#  <p style = "text-align: center;">AdvertiseX Case Study</p>
### <p style = "text-align: center;"> By Hetansh Patel</p>

## -----------------------------------------------------------------------------------------------------------------------

## Solutions by Order:
### Data Ingestion
### Data Processing
### Data Storage and Query Performance
### Error Handling and Monitoring

## ---------------------------------------------------------------------------------------------------------------------------------

# Data Ingestion

#### Goal: To build a scalable system capable of handling real-time and batch data (in JSON, CSV, and Avro formats) efficiently.
#### Approaches(Possible):
#### 1 )Utilize tools like Apache Kafka for real-time data streaming and Apache NiFi or Fluentd for flexible data routing and ingestion. Kafka can ingest data in various formats, enabling real-time processing and storage scalability.
#### 2) Utilize cloud-native services like AWS Kinesis for streaming data and AWS Glue for data cataloging and ETL. These services offer scalability and ease of use, reducing the operational overhead of managing infrastructure.
#### 3) Use serverless functions (e.g., AWS Lambda, Azure Functions) to ingest data. These can be triggered by event sources (such as new file uploads to cloud storage) and can process data formats on the fly before passing them to a streaming or storage service.

In [None]:
# Fetching Data with Requests and Parsing with Pandas
import requests
import pandas as pd

# Fetching JSON data from an API
response = requests.get('https://api.example.com/data')
data = response.json()

# Converting JSON data to a Pandas DataFrame
df = pd.DataFrame(data)

# Reading a CSV file directly into a Pandas DataFrame
csv_df = pd.read_csv('path/to/your/file.csv')

In [None]:
# Producing Messages to Kafka
from confluent_kafka import Producer

p = Producer({'bootstrap.servers': 'your.kafka.broker:9092'})

def delivery_report(err, msg):
    if err is not None:
        print('Message delivery failed:', err)
    else:
        print('Message delivered to', msg.topic(), msg.partition())

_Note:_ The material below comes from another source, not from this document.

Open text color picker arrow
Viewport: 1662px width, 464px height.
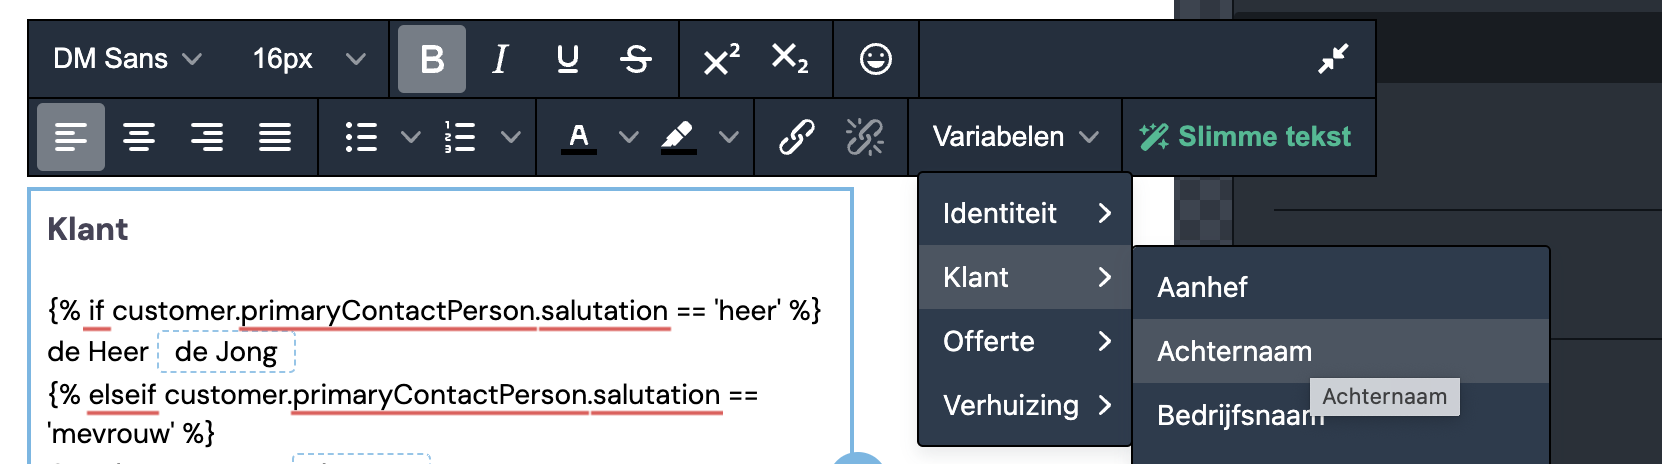click(x=629, y=137)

# Sending a message to Kafka
data = {'key': 'value'}
p.produce('your_topic', key='your_key', value=str(data), callback=delivery_report)

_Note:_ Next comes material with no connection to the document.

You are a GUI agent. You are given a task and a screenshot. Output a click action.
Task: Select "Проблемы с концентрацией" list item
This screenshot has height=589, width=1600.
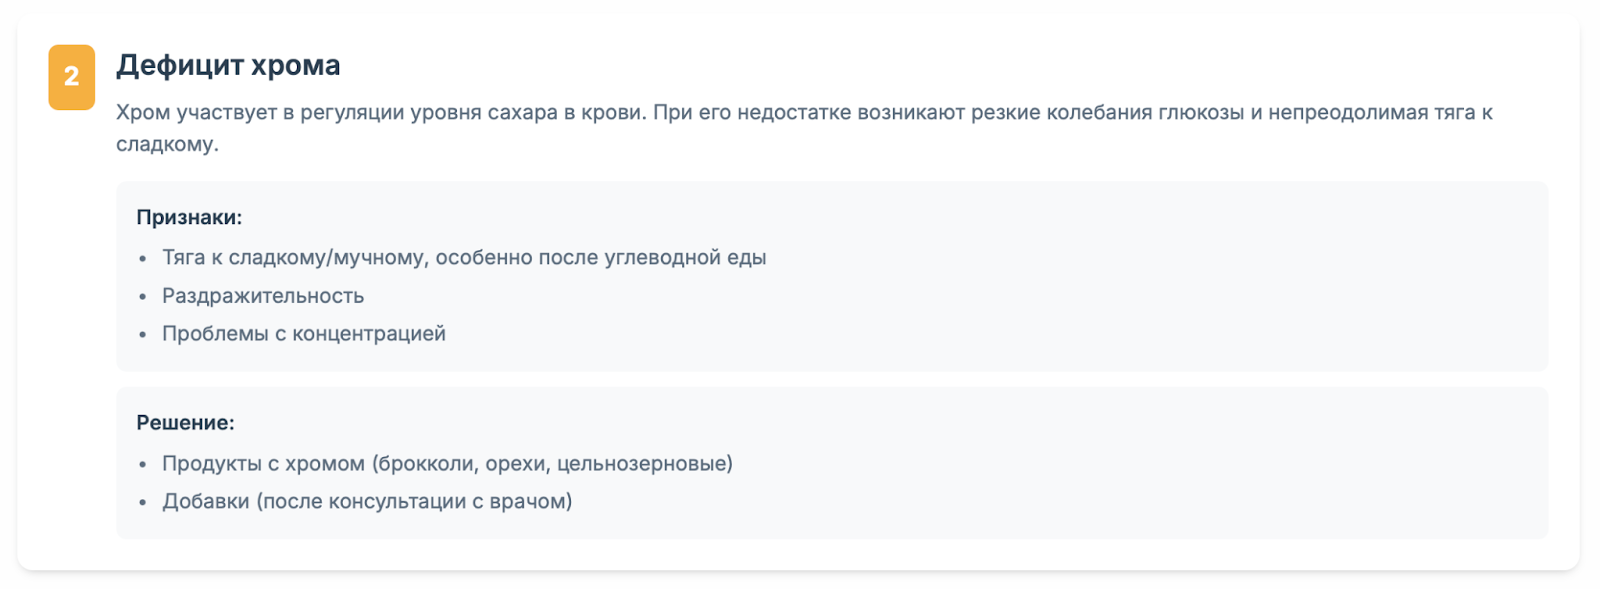304,334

# Wait for any outstanding messages to be delivered
p.flush()

# Data Processing

#### Goal: Standardize, enrich, and correlate data (impressions with clicks and conversions) for insights.
#### Approaches(Possible):
#### 1) A distributed data processing system that can handle batch and streaming data. It's ideal for complex transformations, aggregations, and data enrichment tasks, supporting both SQL-like queries and machine learning algorithms.
#### 2) Google Cloud Dataflow for processing and transforming streaming and batch data efficiently, with managed services reducing operational load.
#### Leverage Google BigQuery for its serverless, highly scalable, and cost-effective data warehouse capabilities, enabling advanced analytics directly on ingested data.
#### 3) Apache Flink offers robust stream processing capabilities with a focus on event time processing and state management.
#### Apache Beam provides an abstraction layer that allows for defining and executing data processing pipelines in a way that's independent of the backend technology, making it possible to switch between Flink, Spark, and others as needed.

In [None]:
# Parallel Data Processing with Dask
import dask.dataframe as dd

# Reading a large CSV file with Dask
dask_df = dd.read_csv('path/to/large/file.csv')

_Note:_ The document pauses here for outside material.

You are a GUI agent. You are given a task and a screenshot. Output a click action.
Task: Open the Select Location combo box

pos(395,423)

# Performing a transformation
transformed_dask_df = dask_df.groupby('column').sum()

# Compute results
result = transformed_dask_df.compute()

In [None]:
# Data Processing with PySpark
from pyspark.sql import SparkSession

spark = SparkSession.builder.appName('app').getOrCreate()

# Reading JSON data into a DataFrame
df = spark.read.json('path/to/your/json')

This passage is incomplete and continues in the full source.